## WHAT YOU NEED TO DO
Find the lines below that contain the string "Close". Copy each one.

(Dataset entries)
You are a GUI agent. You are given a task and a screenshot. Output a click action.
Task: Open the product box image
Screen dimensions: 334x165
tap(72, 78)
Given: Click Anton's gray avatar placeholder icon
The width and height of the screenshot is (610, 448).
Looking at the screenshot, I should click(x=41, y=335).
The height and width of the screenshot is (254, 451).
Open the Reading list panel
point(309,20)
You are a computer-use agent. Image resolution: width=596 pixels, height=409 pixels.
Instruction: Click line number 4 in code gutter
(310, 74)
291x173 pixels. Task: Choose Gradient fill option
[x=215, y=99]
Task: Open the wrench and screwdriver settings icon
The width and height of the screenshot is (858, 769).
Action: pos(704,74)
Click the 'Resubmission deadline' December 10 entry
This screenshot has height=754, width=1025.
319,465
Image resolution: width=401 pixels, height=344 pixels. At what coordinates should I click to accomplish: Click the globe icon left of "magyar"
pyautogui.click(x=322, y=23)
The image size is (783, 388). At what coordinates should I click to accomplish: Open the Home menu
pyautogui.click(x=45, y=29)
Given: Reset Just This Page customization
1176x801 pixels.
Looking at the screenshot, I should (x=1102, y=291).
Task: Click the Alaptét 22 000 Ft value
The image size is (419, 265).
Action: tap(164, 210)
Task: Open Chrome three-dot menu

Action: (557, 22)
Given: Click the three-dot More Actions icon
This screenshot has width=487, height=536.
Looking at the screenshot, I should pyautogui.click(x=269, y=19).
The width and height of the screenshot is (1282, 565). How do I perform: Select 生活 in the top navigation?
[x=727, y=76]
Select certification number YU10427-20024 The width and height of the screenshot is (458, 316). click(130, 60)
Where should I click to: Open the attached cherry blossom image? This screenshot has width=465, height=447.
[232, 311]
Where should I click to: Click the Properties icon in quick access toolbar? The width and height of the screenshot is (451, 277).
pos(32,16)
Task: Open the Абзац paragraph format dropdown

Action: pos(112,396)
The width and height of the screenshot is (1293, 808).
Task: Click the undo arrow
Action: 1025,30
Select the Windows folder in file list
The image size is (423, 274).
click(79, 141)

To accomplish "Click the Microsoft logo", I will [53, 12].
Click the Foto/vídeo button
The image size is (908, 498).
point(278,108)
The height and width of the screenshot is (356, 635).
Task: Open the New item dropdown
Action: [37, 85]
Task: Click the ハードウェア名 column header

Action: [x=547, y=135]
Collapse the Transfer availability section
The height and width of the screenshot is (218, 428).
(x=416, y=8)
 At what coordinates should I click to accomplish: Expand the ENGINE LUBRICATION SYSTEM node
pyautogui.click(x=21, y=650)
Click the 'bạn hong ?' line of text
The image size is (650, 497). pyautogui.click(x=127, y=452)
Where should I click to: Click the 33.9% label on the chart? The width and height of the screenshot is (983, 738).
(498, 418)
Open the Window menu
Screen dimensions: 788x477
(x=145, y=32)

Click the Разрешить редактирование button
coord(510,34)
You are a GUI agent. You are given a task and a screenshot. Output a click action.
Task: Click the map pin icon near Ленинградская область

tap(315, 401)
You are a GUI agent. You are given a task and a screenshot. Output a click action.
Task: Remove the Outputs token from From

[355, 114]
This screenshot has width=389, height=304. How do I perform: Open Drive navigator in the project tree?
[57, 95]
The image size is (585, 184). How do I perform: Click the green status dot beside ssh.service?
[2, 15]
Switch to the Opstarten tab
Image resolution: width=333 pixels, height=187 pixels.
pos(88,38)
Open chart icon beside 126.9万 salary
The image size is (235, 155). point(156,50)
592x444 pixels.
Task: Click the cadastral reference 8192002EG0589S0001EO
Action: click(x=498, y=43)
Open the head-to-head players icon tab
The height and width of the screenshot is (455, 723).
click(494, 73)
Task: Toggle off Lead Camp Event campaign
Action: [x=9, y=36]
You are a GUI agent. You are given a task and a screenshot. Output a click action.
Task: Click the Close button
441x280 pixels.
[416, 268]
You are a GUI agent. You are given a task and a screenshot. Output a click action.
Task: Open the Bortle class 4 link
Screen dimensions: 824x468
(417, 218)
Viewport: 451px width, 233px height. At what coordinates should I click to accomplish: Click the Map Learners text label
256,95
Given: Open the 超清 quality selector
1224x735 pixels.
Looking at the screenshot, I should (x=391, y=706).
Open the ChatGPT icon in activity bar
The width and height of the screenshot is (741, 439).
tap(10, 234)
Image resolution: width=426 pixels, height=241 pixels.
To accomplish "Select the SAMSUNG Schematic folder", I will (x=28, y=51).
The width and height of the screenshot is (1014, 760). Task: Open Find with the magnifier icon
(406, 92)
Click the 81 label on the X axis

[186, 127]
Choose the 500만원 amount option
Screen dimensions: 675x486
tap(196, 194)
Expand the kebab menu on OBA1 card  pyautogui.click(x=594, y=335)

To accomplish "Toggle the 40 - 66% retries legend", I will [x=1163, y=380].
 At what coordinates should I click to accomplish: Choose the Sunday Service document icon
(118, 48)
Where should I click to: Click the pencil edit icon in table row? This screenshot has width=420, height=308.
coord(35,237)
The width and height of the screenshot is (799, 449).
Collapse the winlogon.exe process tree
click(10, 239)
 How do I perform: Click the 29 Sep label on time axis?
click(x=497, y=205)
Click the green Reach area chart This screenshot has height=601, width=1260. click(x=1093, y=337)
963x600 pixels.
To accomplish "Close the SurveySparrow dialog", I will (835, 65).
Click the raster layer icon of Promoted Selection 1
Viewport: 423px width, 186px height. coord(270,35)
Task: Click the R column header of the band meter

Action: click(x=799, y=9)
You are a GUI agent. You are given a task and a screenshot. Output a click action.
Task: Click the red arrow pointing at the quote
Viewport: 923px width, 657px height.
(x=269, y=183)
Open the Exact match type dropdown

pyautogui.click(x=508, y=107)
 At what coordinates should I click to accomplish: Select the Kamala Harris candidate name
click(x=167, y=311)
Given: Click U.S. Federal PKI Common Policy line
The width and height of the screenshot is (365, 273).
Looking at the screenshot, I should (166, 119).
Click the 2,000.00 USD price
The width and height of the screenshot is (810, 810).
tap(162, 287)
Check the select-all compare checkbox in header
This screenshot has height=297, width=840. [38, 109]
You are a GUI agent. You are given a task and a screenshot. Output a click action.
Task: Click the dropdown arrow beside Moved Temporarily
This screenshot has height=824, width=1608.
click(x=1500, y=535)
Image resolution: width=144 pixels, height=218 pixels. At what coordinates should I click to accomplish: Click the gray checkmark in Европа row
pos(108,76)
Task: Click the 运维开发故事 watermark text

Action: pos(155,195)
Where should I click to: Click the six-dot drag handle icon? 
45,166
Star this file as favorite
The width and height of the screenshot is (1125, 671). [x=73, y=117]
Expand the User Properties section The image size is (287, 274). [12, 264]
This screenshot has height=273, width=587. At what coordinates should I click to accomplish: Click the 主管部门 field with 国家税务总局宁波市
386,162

## RESPONSE AREA
Task: Click the Close button
To accomplish "Close the SurveySparrow dialog", I will (835, 65).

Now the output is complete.